### YOUR GOAL
In the entries below, find the line containing "This screenshot has width=1040, height=800.". Copy it and all lines after it, exactly, through the end.

### RECORDS TO USE

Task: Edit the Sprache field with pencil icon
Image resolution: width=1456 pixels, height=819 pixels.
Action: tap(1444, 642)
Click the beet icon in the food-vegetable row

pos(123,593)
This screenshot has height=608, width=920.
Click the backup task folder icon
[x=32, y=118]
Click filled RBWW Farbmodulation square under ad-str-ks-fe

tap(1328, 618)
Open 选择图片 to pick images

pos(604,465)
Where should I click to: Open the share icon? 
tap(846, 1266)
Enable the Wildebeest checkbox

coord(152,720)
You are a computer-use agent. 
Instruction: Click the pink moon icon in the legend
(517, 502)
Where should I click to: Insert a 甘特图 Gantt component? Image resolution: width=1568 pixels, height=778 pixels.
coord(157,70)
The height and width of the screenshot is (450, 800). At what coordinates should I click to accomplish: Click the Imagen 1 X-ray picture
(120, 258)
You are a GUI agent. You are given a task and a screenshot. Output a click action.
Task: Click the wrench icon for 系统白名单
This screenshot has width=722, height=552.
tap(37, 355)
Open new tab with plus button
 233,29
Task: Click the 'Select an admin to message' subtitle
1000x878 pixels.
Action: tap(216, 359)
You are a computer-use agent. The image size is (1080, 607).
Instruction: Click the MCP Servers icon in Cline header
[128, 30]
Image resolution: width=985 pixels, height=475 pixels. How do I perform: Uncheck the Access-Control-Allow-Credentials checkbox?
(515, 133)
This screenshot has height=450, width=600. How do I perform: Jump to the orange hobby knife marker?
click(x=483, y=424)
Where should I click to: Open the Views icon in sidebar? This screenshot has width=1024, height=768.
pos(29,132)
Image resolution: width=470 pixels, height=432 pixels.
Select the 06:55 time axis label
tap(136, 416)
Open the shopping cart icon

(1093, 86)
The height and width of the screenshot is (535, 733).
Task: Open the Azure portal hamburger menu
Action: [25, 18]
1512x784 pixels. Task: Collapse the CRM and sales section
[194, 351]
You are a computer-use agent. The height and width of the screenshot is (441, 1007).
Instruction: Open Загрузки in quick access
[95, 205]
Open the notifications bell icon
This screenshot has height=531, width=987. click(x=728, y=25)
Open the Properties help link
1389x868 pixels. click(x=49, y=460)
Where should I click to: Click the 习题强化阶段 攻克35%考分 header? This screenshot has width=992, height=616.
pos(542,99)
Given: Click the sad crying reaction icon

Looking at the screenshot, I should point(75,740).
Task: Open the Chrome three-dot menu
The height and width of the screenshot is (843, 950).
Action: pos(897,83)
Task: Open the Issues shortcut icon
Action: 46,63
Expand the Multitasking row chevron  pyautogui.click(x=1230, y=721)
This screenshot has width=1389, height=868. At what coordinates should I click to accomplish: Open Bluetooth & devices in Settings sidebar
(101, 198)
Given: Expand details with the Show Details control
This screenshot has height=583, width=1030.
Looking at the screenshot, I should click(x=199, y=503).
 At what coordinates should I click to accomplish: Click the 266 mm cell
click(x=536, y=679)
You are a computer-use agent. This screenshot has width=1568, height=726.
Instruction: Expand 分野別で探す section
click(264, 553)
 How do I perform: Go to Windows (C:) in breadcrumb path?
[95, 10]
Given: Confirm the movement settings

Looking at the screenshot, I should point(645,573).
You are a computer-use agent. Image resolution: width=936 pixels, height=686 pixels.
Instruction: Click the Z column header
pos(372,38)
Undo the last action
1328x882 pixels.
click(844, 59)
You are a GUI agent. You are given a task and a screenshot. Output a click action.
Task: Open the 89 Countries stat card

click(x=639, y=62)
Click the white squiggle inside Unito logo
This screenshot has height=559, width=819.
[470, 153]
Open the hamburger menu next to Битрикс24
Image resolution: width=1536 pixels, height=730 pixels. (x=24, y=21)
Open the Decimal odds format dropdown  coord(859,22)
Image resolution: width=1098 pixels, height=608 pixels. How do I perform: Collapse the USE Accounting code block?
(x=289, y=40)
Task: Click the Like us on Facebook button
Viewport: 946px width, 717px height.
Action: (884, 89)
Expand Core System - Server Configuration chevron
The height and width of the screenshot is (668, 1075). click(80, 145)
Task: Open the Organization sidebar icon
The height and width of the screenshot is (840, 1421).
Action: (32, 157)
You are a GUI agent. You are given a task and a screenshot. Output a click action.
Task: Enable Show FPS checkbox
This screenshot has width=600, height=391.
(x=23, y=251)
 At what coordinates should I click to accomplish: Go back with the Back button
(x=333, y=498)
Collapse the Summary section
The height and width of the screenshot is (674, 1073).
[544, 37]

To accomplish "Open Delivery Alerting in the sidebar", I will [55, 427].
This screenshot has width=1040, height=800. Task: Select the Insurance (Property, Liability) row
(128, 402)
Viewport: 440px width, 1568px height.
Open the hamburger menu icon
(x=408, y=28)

### RESULT OF THE TASK
This screenshot has width=1040, height=800. Task: Select the Insurance (Property, Liability) row
(128, 402)
Viewport: 440px width, 1568px height.
Open the hamburger menu icon
(x=408, y=28)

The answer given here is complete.